>> Begin RECORDS SUPPLIED

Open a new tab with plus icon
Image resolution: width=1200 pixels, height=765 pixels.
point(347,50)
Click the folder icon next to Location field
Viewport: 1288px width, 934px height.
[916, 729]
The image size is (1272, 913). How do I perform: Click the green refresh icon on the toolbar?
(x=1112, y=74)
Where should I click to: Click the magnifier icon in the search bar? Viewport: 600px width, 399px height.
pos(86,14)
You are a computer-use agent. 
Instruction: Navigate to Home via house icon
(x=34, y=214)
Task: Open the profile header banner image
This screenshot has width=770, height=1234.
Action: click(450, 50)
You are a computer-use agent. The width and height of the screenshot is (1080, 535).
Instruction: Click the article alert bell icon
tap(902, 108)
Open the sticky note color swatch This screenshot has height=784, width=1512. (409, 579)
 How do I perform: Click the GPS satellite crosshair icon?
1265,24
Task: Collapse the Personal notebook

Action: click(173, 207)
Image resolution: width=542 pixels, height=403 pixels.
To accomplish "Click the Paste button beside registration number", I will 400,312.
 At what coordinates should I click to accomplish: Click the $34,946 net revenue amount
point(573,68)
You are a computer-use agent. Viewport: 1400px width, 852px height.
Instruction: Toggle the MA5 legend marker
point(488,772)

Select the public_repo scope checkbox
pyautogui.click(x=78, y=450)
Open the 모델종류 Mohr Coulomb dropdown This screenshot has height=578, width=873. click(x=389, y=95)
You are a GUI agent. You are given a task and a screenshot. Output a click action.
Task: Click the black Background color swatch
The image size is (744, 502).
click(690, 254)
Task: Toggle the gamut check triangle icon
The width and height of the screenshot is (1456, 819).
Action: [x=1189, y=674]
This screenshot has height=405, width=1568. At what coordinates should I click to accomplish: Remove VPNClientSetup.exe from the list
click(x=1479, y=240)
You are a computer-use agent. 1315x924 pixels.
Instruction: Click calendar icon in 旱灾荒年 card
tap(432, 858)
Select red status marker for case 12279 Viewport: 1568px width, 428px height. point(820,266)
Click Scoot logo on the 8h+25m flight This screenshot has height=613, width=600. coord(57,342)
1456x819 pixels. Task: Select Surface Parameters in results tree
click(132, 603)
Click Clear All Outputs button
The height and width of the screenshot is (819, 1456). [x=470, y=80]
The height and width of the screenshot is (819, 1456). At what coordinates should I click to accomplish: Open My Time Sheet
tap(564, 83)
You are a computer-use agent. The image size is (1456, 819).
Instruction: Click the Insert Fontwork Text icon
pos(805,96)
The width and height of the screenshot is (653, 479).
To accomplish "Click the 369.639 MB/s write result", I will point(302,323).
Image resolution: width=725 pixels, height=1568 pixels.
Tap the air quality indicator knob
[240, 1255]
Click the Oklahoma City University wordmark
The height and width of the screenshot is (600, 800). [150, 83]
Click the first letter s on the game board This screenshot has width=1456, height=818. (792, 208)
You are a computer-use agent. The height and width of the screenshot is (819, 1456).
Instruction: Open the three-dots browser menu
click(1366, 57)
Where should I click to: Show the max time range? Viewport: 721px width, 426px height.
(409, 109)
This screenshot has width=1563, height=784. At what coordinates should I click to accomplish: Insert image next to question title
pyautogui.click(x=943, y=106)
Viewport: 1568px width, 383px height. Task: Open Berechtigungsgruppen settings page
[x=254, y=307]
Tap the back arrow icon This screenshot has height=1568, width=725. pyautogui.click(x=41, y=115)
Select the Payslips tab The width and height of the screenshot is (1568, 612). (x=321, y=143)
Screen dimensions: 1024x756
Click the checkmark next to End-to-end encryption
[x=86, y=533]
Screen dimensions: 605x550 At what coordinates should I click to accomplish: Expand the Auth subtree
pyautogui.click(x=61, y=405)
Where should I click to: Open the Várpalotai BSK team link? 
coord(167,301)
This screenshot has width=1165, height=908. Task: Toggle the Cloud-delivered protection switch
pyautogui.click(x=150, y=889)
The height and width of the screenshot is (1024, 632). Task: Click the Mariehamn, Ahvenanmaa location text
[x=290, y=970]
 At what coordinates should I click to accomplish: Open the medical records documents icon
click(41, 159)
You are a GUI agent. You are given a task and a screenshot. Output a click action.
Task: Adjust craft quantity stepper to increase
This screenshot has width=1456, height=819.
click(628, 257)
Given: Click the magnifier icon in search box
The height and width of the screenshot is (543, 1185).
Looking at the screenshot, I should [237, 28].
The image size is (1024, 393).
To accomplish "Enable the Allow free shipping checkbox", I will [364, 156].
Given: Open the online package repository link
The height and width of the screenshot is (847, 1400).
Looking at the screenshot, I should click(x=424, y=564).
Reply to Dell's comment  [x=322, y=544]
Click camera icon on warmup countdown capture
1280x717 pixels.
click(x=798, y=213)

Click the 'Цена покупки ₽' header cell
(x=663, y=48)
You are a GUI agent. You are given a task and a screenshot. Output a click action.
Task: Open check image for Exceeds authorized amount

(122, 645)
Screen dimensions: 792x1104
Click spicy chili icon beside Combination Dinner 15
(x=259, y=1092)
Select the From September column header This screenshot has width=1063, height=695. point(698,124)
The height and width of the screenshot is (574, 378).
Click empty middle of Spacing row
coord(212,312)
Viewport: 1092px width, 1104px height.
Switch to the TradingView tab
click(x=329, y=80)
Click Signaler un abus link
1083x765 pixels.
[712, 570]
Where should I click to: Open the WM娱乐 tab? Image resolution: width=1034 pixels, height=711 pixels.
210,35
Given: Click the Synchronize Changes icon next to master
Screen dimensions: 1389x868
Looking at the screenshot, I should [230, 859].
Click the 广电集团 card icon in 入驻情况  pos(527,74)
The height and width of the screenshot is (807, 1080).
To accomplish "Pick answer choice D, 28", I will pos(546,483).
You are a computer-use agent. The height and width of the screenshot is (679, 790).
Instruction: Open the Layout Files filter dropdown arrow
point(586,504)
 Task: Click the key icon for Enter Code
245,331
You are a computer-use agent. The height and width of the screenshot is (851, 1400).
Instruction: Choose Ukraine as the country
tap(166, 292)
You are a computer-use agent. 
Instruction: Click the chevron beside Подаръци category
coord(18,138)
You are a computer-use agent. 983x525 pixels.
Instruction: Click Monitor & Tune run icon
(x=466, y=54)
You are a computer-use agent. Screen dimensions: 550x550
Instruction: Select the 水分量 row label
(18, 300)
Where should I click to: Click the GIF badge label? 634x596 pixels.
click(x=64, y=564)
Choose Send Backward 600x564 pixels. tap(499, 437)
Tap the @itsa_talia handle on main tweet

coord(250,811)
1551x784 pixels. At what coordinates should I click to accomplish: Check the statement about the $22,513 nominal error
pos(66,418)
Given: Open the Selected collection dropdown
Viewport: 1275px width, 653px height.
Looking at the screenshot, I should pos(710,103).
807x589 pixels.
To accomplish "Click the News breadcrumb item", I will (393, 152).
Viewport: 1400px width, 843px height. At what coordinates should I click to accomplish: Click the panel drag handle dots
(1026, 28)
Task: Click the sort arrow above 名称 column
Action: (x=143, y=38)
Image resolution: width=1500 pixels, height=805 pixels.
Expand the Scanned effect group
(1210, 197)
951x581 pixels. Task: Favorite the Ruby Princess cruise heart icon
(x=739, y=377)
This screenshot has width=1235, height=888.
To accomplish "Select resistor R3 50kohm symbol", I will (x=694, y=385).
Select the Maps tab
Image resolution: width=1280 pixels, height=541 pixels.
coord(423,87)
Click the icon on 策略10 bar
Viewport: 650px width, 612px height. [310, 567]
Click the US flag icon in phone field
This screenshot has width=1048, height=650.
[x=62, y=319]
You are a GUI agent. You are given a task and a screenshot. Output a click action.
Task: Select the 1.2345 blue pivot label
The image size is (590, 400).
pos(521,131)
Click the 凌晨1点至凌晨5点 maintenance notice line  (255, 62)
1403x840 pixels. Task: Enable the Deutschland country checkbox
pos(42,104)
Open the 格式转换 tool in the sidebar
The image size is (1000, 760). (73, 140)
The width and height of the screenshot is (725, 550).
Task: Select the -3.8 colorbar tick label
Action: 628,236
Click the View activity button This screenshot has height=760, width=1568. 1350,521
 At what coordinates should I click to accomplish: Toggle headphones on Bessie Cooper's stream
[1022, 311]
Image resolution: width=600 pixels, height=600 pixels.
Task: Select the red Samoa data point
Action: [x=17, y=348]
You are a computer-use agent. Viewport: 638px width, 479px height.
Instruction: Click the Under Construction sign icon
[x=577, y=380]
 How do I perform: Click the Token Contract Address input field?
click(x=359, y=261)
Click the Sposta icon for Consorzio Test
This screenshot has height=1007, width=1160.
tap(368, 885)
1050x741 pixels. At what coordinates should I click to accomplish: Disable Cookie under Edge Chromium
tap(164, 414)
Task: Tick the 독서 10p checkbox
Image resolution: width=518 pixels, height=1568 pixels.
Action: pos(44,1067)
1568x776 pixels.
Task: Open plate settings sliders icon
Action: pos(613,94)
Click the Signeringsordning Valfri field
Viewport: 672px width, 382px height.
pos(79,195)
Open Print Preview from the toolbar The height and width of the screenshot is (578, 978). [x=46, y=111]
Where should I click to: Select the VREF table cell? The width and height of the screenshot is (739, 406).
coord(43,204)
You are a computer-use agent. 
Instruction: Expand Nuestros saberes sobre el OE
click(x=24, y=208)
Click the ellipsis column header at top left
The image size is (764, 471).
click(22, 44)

>> End RECORDS SUPPLIED

**GOAL:**
Give the lines between the one holding "Click the 广电集团" and the one holding "tap(166, 292)", inclusive, as a JSON list of strings with one string per line and no blank lines.

**SOLUTION TO THE PROBLEM:**
[
  "Click the 广电集团 card icon in 入驻情况  pos(527,74)",
  "The height and width of the screenshot is (807, 1080).",
  "To accomplish \"Pick answer choice D, 28\", I will pos(546,483).",
  "You are a computer-use agent. The height and width of the screenshot is (679, 790).",
  "Instruction: Open the Layout Files filter dropdown arrow",
  "point(586,504)",
  " Task: Click the key icon for Enter Code",
  "245,331",
  "You are a computer-use agent. The height and width of the screenshot is (851, 1400).",
  "Instruction: Choose Ukraine as the country",
  "tap(166, 292)"
]